Mélanie M, François N et le guitariste-technicien-accessoiriste, trois personnages sur scène donc ce n’est pas seulement une affaire de couple et c’est bien du théâtre, sûr qu’on n’ira pas voir ailleurs s’ils y sont – »on ne peut pas sortir » disent-ils. Comme tout spectacle populaire il y a différentes lectures possibles et la rencontre, les regards, les premiers mots proposent d’emblée une histoire de couple qui se poursuit dans chaque tableau déroulant les étapes déjà cent fois écrites et encore plus de fois vécues. Elles méritent pourtant d’être rappelées : On pourrait se voir un jour, Je crois que tu me plais, J’ai très envie de t’embrasser, T’aimes moins le faire que moi, Dis moi que tu m’aimes, Ce serait bien d’habiter ensemble, On fait plus rien, Tu m’aimes plus ou quoi, Faudrait qu’on se parle. Alors cette litanie peut paraitre rabâchée, j’ai entendu cette critique de la part de quelques-uns. Sauf que, sauf que, sauf que : est-ce que c’est si fréquent de se poser la question d’habiter ensemble telle que posée dans la pièce, comme une éventualité, pas comme une évidence, est-ce que c’est si fréquent d’aborder la question de l’enfant comme une éventualité, pas comme une évidence, est-ce que c’est si fréquent d’aborder comme une évidence les autres rencontres amoureuses de l’un ou de l’autre ? Pas certaine qu’en continuant ainsi à décortiquer ce que propose la pièce, mine de rien, dans sa légèreté, on puisse toujours en qualifier l’argument de banal. Et puis elle raconte aussi autre chose cette pièce, et là on retrouve l’obsession de l’auteur de la Blessure la vraie. Elle raconte le discours amoureux in situ, sans la théorie du discours. Comment les amoureux eux-mêmes peuvent-ils produire ensemble une vérité commune du discours ? Bégaudeau fait tourner la langue dans la bouche des amoureux bien plus de sept fois, il y passe tout son temps et les comédiens visiblement se régalent, on les comprend. Le dialogue rebondit, un, deux, jusqu’au troisième personnage jamais loin pour nous rappeler que dans ce jeu du vrai et du faux il y a aussi le théâtre, sa fiction.

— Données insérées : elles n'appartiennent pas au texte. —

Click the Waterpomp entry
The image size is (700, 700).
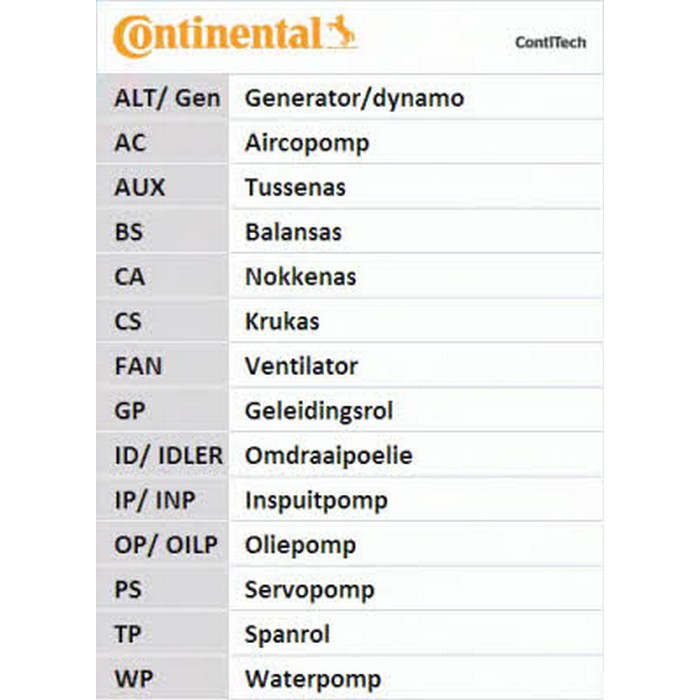click(312, 679)
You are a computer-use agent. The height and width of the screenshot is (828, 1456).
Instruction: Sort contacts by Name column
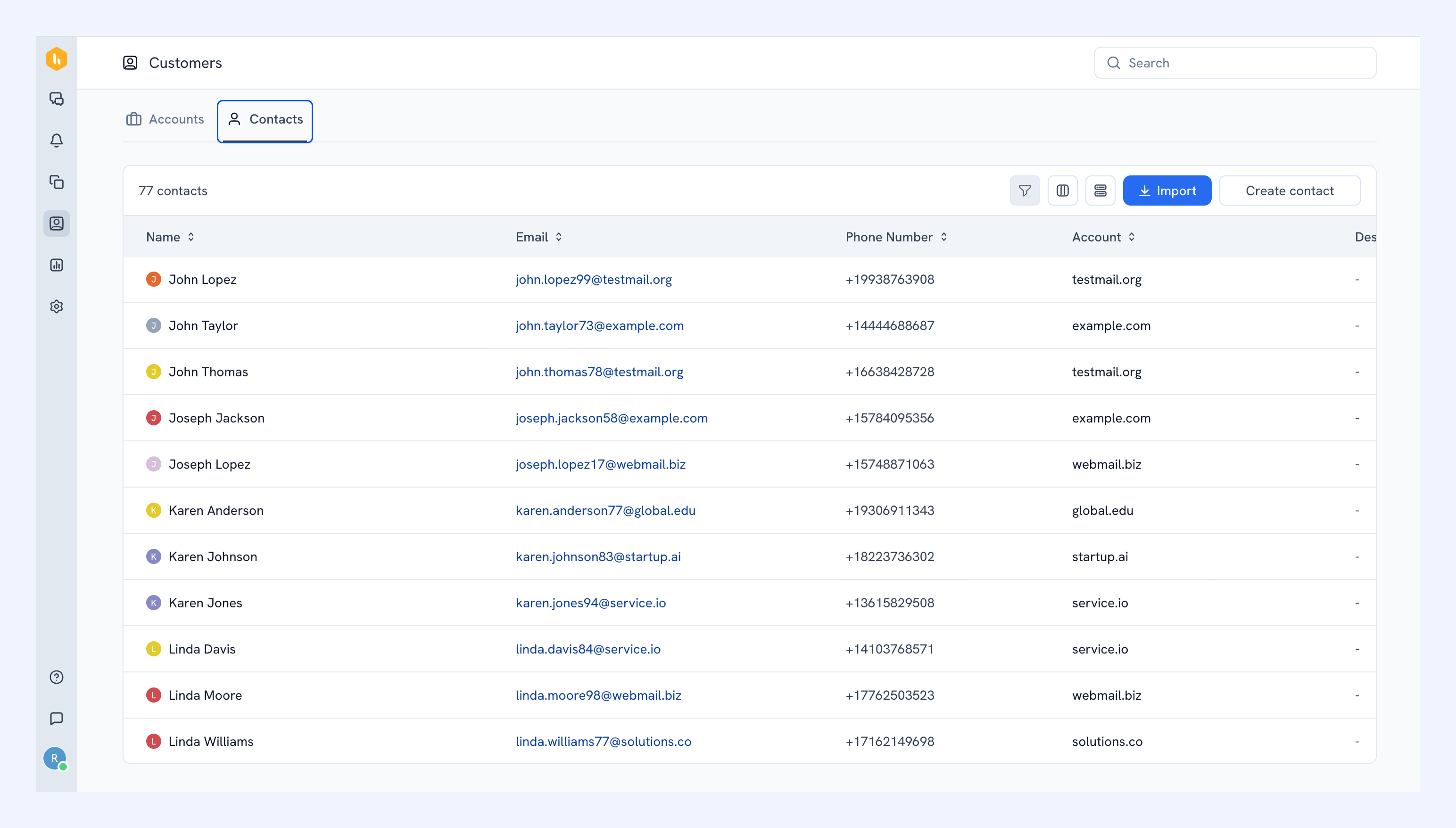170,237
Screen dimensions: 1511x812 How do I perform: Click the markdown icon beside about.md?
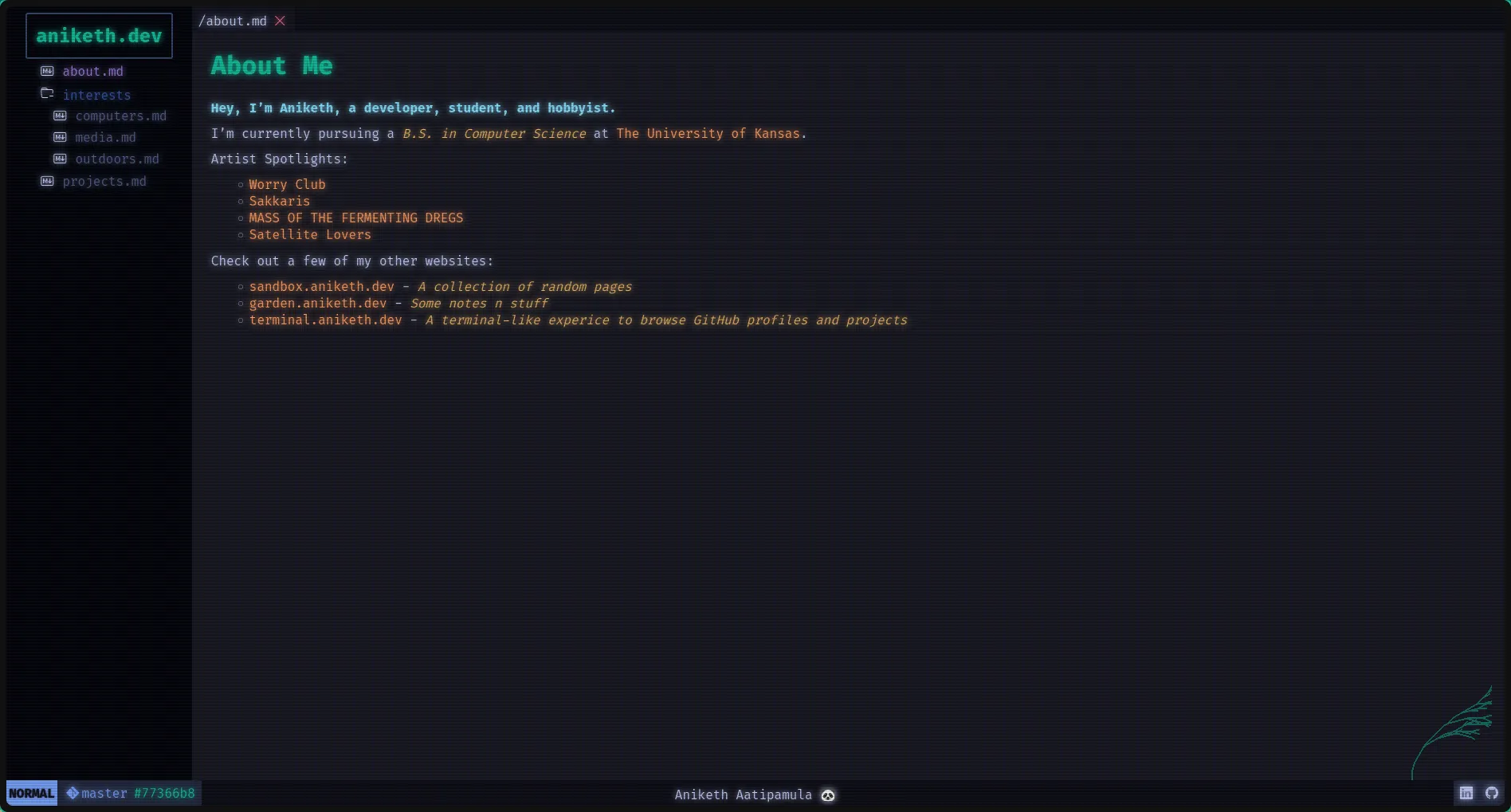coord(47,71)
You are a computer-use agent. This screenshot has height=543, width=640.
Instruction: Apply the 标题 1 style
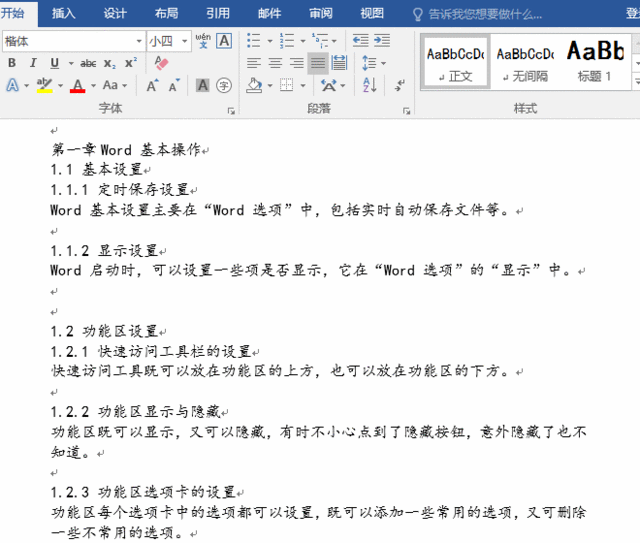(596, 60)
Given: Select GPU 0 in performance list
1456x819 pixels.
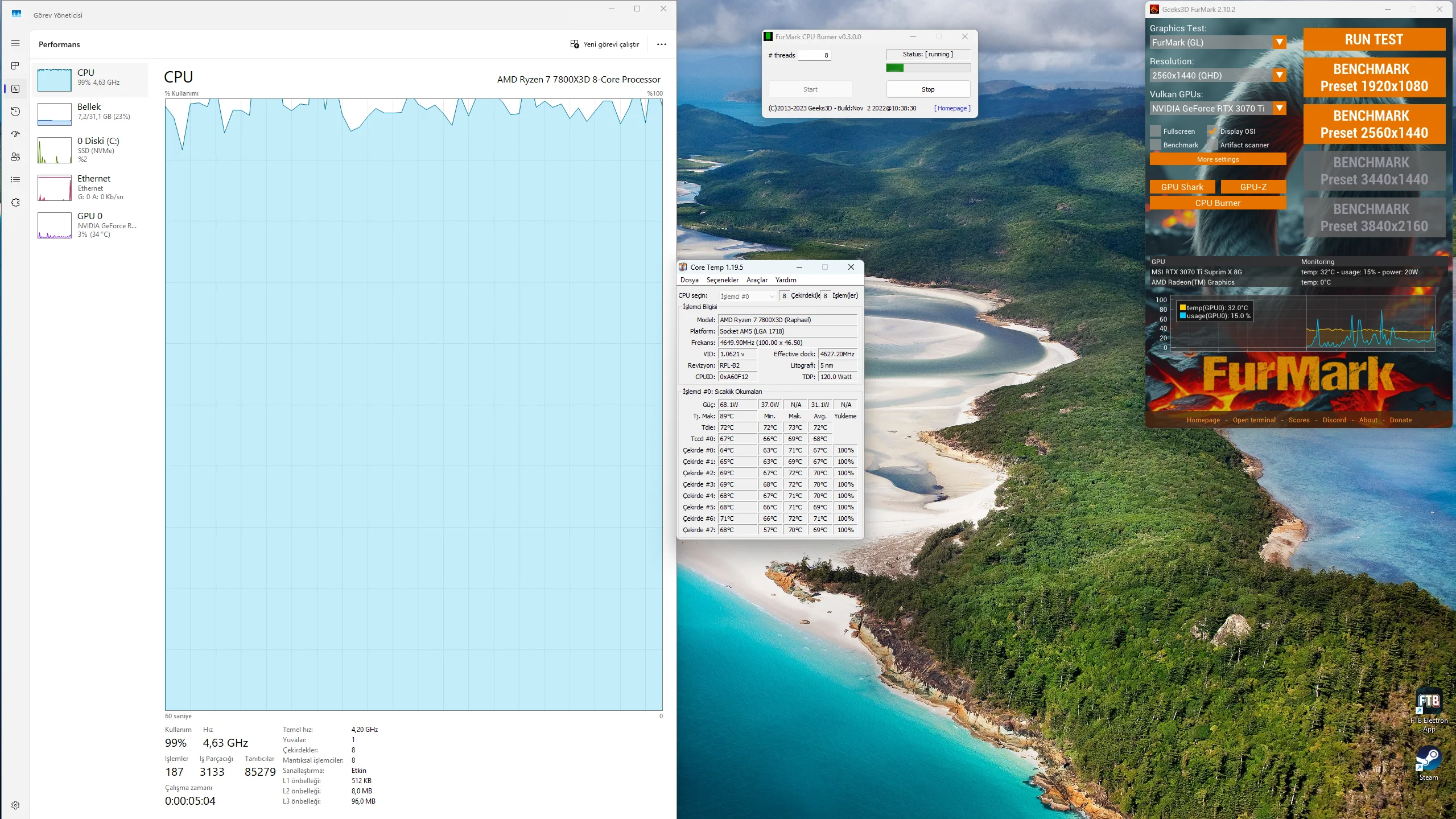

Parfois trop rapide si le spectateur se laisse aller à observer un élément plus qu’un autre, la légèreté prend alors un poids qui vient écraser pour un temps la complexité du discours mais par bonheur le jeu se répète et la distraction passagère n’est pas pénalisante. On se dit alors que c’est vraiment bien foutu, que Bégaudeau pense à tout.